* EXERCISE BRIEF *
Would you please return every line from the listing that contains the word "computer"?

* MATERIAL SHOWN *
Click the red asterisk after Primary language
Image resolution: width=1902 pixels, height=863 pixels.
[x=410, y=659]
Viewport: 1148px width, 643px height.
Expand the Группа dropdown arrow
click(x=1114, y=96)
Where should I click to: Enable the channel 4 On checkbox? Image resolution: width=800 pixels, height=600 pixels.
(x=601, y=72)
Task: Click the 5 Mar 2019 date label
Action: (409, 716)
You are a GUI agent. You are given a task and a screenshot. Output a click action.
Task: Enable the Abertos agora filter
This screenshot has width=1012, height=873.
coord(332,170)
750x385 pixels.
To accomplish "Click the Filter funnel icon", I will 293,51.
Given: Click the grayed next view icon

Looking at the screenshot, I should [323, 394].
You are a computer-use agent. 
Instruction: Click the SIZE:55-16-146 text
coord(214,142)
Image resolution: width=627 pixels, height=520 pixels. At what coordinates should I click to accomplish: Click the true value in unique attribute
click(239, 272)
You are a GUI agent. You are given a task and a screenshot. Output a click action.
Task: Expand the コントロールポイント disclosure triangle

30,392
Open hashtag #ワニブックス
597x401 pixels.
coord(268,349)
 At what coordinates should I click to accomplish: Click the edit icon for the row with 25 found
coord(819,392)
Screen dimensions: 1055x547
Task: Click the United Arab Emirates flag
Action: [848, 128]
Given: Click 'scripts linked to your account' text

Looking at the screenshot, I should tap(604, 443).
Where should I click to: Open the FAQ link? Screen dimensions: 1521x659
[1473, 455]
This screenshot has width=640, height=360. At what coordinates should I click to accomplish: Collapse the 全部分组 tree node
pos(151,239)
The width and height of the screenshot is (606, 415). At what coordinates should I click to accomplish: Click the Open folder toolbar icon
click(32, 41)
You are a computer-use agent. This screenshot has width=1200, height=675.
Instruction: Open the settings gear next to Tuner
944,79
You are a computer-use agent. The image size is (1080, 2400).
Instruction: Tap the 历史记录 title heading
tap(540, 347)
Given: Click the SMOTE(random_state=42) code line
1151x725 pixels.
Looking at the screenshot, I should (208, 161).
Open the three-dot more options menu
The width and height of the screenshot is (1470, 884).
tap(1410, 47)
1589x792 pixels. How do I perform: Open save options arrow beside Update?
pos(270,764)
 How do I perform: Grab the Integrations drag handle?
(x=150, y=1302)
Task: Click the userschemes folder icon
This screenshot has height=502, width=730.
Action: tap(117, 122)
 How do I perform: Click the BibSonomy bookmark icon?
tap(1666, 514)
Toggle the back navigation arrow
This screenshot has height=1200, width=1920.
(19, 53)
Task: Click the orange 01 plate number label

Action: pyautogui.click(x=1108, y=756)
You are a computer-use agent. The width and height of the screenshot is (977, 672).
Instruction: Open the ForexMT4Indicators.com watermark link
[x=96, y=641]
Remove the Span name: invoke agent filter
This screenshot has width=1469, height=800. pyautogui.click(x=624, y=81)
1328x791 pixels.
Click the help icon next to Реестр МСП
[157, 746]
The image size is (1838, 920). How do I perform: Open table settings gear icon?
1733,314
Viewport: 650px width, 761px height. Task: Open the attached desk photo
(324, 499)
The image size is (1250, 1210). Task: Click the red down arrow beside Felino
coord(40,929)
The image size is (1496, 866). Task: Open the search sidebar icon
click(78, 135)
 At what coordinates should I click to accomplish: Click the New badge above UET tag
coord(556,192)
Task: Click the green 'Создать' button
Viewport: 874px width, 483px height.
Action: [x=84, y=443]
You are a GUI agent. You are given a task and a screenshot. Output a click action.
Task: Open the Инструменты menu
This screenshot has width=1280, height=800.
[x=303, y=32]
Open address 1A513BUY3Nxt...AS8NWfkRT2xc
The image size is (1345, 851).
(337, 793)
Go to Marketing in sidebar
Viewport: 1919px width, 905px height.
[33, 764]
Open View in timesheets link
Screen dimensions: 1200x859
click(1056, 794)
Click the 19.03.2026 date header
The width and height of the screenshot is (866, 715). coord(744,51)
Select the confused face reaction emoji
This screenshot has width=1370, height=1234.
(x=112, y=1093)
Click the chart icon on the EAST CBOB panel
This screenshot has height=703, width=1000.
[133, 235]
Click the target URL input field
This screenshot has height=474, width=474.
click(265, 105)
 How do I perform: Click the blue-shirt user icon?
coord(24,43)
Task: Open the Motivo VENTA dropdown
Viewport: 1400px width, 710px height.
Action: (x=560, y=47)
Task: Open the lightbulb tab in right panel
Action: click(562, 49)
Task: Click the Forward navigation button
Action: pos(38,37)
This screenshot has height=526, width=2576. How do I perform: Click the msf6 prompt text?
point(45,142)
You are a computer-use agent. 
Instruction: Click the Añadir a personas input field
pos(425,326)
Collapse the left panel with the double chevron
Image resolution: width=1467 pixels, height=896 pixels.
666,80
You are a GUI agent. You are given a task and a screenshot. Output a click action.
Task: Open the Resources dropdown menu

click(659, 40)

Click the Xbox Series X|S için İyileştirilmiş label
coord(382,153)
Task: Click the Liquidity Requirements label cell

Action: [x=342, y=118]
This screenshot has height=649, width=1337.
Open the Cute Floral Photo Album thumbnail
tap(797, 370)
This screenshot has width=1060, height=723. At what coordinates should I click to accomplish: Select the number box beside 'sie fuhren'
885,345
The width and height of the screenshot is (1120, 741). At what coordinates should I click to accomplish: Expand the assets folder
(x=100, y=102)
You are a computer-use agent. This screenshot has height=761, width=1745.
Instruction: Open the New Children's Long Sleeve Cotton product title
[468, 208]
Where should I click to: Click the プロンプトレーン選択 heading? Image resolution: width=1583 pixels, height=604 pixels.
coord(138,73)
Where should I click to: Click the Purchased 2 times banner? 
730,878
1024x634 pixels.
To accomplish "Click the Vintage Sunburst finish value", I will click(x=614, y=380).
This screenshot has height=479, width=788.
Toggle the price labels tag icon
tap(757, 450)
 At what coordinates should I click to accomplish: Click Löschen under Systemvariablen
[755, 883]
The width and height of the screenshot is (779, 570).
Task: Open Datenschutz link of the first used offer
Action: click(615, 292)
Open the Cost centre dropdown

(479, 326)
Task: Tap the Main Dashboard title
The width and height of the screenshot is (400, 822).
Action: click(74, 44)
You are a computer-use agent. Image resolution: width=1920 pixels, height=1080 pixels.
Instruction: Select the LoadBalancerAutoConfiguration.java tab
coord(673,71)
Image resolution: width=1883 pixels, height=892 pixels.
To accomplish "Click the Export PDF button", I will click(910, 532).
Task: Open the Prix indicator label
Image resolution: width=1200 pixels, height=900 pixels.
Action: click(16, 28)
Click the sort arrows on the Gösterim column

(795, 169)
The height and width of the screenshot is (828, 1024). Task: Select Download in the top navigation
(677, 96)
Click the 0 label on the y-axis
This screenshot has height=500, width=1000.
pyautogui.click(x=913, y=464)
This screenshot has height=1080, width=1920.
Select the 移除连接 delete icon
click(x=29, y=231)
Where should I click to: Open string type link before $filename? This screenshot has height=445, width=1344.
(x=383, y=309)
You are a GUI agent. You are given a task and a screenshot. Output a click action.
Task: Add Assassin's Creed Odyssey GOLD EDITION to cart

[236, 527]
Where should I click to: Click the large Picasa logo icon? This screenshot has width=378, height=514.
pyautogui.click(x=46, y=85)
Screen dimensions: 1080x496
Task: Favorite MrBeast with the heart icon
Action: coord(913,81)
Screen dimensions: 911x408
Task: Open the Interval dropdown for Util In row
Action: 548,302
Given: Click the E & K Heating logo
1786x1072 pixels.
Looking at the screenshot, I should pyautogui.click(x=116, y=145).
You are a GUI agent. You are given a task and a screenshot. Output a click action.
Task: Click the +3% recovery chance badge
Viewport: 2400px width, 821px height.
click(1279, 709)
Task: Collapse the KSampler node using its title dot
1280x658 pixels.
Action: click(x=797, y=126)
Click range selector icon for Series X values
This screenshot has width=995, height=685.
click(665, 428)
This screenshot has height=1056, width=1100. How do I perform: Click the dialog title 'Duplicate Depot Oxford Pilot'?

* RESULT OF THE EXERCISE *
You are a computer-use agent. 
You are a computer-use agent. This screenshot has width=1200, height=675.
You are a computer-use agent. The image size is (1080, 2400).
You are a computer-use agent. The width and height of the screenshot is (977, 672).
You are a computer-use agent. 
You are a computer-use agent. This screenshot has height=761, width=1745.
You are a computer-use agent. Image resolution: width=1920 pixels, height=1080 pixels.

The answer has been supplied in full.